Stored items
□ □ □ □ □

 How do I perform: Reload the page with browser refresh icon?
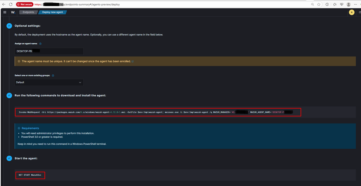click(x=10, y=4)
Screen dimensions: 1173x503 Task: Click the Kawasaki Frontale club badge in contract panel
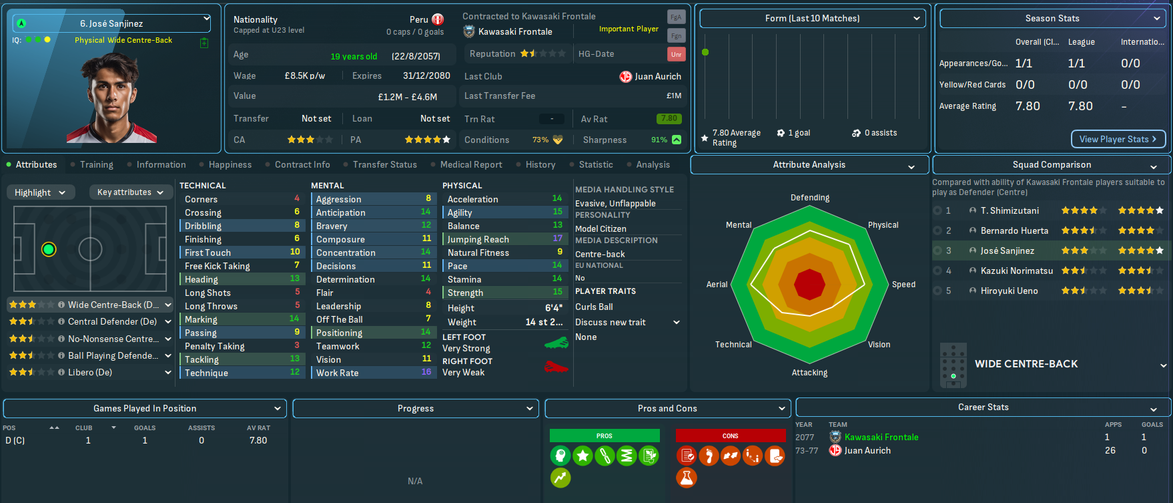tap(469, 31)
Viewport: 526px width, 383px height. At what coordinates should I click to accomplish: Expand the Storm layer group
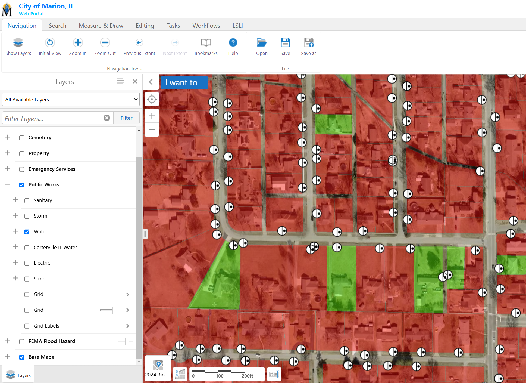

□ □ □ □ □

What you will do: Update every item above so that "browser refresh icon" becomes "reload button", keeping all other text the same. Leave the pictures out of your answer.

Solution for this problem:
 How do I perform: Reload the page with reload button?
click(x=10, y=4)
Screen dimensions: 1173x503 Task: Click the Kawasaki Frontale club badge in contract panel
tap(469, 31)
Viewport: 526px width, 383px height. At what coordinates should I click to accomplish: Expand the Storm layer group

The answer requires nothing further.